Just days after officially launching its medical marijuana industry, St Vincent and the Grenadines’ minister of agriculture Saboto Caesar has revealed that Barbadians are showing substantial interest in investing in the burgeoning sector there.
At the same time the minister is making it clear that even though St Vincent has gotten out of the blocks first, the Caribbean is essentially running on the same team, as it relates to maximizing the earning potential from the plant, which is transitioning from an illegal drug to a mainstream cash crop.
With eight cooperatives, representing 150 growers, as well as 12 regional and international stakeholders, the Vincentian minister revealed that some Barbadians have recognised the business potential and are just as eager to get in on the ground.

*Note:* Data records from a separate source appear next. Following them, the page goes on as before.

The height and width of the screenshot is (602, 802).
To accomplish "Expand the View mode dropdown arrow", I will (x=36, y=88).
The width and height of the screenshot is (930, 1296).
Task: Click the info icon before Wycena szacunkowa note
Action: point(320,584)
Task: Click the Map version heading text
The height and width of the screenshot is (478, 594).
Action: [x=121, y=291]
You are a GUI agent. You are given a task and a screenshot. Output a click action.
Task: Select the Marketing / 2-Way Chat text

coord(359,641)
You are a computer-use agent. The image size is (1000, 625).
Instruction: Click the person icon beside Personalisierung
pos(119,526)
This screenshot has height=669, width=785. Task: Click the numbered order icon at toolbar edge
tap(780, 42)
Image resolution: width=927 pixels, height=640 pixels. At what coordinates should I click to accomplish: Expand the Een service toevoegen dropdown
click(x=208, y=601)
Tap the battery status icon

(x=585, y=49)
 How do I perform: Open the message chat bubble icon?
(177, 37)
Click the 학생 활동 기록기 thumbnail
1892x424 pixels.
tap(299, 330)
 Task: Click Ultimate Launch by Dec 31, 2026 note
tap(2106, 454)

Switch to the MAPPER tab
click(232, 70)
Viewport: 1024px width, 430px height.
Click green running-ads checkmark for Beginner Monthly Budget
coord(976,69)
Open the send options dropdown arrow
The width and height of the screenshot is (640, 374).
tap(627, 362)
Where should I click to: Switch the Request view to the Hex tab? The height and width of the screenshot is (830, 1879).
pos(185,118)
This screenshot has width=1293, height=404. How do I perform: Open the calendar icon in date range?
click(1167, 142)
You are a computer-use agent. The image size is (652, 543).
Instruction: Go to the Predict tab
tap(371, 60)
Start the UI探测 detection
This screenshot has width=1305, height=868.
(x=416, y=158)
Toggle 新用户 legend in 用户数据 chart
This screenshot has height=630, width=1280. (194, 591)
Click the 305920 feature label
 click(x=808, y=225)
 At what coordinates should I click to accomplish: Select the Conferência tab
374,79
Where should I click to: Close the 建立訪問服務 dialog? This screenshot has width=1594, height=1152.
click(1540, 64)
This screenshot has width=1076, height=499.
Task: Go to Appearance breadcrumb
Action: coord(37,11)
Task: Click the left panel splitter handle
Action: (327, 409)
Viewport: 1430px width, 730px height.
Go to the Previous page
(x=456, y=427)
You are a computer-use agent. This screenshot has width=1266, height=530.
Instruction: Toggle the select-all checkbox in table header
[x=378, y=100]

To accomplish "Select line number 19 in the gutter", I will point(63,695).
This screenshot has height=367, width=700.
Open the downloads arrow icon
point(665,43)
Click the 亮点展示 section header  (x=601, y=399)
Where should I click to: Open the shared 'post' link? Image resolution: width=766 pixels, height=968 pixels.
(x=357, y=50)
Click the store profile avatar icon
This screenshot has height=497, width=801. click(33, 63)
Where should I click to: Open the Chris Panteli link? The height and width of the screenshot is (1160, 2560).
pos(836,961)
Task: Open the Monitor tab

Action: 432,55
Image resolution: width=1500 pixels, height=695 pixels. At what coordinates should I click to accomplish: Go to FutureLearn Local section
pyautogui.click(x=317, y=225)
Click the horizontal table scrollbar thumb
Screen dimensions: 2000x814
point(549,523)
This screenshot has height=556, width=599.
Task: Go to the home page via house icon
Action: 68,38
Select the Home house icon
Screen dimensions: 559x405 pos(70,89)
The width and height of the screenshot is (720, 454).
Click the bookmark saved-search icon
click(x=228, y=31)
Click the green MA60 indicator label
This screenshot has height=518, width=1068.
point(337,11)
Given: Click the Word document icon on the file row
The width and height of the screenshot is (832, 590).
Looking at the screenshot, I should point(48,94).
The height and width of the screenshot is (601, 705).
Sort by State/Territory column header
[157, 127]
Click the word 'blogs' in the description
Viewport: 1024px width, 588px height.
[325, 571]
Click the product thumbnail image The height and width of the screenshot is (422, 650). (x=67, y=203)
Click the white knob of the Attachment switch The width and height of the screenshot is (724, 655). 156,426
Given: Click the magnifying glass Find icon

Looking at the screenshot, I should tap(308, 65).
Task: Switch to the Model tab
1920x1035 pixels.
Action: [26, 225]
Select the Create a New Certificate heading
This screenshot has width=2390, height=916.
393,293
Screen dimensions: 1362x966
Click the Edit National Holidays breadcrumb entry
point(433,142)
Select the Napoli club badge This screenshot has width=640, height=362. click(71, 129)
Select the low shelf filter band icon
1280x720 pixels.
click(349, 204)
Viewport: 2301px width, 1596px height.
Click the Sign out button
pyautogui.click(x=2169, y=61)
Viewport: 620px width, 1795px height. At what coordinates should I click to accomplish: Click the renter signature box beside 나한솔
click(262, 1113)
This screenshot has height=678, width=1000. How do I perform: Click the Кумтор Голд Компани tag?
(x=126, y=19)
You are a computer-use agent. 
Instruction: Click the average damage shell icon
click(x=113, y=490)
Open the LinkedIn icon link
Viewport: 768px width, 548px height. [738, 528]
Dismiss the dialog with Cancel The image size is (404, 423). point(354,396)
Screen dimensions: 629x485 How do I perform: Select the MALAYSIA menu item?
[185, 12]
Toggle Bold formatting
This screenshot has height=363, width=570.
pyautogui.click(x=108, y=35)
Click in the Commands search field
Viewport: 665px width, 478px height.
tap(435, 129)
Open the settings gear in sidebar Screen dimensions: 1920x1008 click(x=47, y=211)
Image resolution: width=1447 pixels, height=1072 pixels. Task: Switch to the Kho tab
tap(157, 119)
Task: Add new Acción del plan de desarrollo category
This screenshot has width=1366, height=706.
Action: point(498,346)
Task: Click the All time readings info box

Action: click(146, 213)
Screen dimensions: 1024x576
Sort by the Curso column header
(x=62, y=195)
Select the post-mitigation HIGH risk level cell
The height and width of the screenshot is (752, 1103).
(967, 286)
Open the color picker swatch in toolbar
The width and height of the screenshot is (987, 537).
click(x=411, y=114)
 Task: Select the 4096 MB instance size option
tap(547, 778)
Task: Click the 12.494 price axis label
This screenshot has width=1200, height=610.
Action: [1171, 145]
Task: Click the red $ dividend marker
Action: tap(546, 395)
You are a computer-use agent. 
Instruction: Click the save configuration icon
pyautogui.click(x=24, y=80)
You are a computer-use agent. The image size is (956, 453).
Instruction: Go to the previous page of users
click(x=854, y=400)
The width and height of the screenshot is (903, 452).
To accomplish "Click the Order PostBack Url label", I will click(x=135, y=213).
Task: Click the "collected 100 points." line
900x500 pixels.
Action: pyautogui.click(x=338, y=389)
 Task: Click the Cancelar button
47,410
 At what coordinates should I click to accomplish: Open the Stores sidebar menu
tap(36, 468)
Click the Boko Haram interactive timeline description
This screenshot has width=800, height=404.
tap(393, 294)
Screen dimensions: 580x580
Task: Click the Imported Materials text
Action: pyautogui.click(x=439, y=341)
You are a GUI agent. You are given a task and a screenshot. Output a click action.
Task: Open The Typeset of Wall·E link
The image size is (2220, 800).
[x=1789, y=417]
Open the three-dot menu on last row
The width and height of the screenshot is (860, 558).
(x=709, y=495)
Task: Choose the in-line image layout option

“We have seen a trend, this includes the OECS and Barbados, where persons are showing significant and very keen interest in the industry,” Caesar said.
This development occurs at a time when Barbados is on the verge of embarking on its own medical marijuana industry, pending the requisite legislative framework.
However, Caesar is confident that the interest shown by Barbadians in St Vincent’s medical marijuana sector, does not translate to potential investment being pulled from the soon-to-be established medical cannabis industry in Barbados.
In fact, he is of the view that the teething problems that will inevitably come with developing a new sector, will serve as lessons for fellow Caribbean countries seeking to get their piece of the multi-billion-dollar industry. He argued that Barbadian investors would likely use the knowledge and experience gained in St Vincent to build out the sector at home. He also expressed confidence that the St Vincent and the Grenadines model is going to be an “excellent one to follow” and therefore there would be no need to re-invent the wheel when Barbados begins its industry.
“What will happen is this. Persons will come to St Vincent and the Grenadines, they will participate in the project and when it opens at home they would have all of the factors of production and they would use the knowledge garnered in St Vincent and do their investments at home. So, I don’t see the fact that persons may choose to participate in Jamaica, Antigua or St Vincent because they are coming earlier in the game, as detrimental at all to the industry at home in Barbados,” Caesar explained.
St. Vincent and the Grenadines was able to launch its medical marijuana industry earlier this month, the culmination of a process which began 20 months ago. Thus far the majority of people issued licences to grow marijuana are those who have been long-standing cultivators of the crop during its prohibited years.
In his interview with Barbados TODAY, Caesar revealed that the St Vincent and the Grenadines’ government has successfully gained buy-in from the public, despite longstanding social concerns surrounding the recreational use of the drug. He noted that openness and transparency were key to accomplishing this.
As Barbados now seeks to convince its population to go the route of the medical marijuana sector, the Vincentian agriculture minister, endorsed the Mia Mottley administration’s strategy of not conflating the medical debate with the recreational one.
“We had a very clear policy outline from the beginning as to where our markers were going to be. From the get-go, we realised that international law only permits the use of cannabis for scientific research or for medicinal purposes, said Caesar, who is an attorney-at-law.
He further noted, “We did not have to go into a very long discussion and debate because just like what Barbados is doing, we did not tie up the recreational use of cannabis in the discussion. If we had gone the route of including recreational use in the debate then we would have had to engage international legal experts in order to go outside the international parameters, which would have made the conversation more winding and longer.”
However, he made it clear that St Vincent’s speed in getting to this stage, was due to the fact that the Ralph Gonsalves administration treated the establishment of the legislative framework as an everyday task. Additionally, St. Vincent’s long history of marijuana cultivation also played a major role.
“We were fortunate to have a young legal mind, who had experience in drafting similar legislation in Jamaica and she came up with the first draft. We also worked with international experts in this [legal] field from the United States, Canada, Europe and Columbia. This was really an everyday job. It wasn’t something that you were able to do part-time. I think that this sort of dedication, added to the fact that we have a long history of producing cannabis, really made it a lot easier for us to cover it in that short space of time.”